Algorithms of artificial intelligence (AI) have long been applied for medical purposes, including – to diagnose various diseases. New Google developments are sets of software tools to determine the problems with skin and tuberculosis.
Using Google technology, skin diseases can be diagnosed literally using a smartphone camera. The company claims that certain problems of this nature have billions of people, but due to the lack of specialists, hardware and software diagnostic complexes become indispensable.
The user can simply make three snapshot of the problem area of the skin from various angles, answer a few questions – on the basis of the data obtained, the maximally suzzings the circle from hundreds of possible diagnoses for further consideration of the analysis results by specialists.
According to Google, artificial intelligence was trained on the basis of millions of pictures relating to different demographic groups, but until the technology only has an auxiliary value.
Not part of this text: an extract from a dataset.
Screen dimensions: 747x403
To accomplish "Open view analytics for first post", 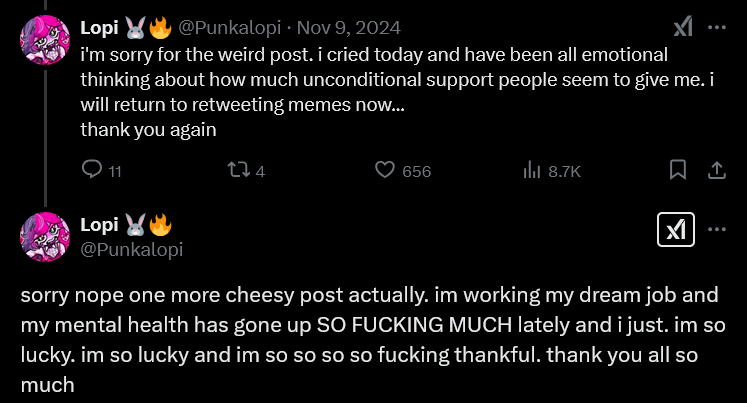I will point(532,171).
The development was considered in the Office for Food Control and Drug Administration, but it cannot serve a full-fledged visit to the professional visit. Pilot “run-up” tool in the field of Google intends to spend later this year.
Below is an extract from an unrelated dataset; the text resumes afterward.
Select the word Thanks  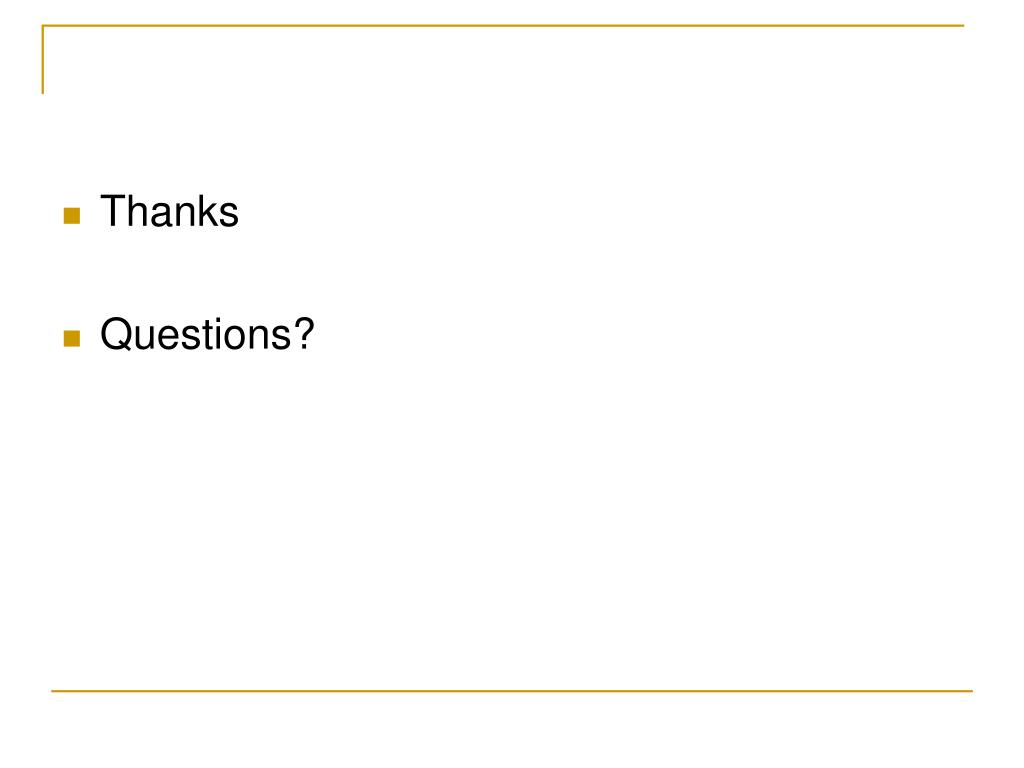[170, 211]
For the diagnosis of tuberculosis and the subsequent direction of potential patients for additional examinations, Google used systems of deep learning. AI analyzes the chest X-rays before a person will be directed to passing more expensive special tests.
According to Google, the technology developed by the company gives no more false-positive and false-negative results than 14 of the participating radiologists. To create an artificial intelligence system, Google applied “impersonal” data from nine countries, and then checked the trained “intelligence” on patients from five countries. If the doctors do not consider the results of Google’s evaluation by default, they can solve independently, send patients to additional examinations or not.
Here you can download a full report on technology. In the future, the Company intends to expand the study at the expense of partnership with hospitals in India and Zambia.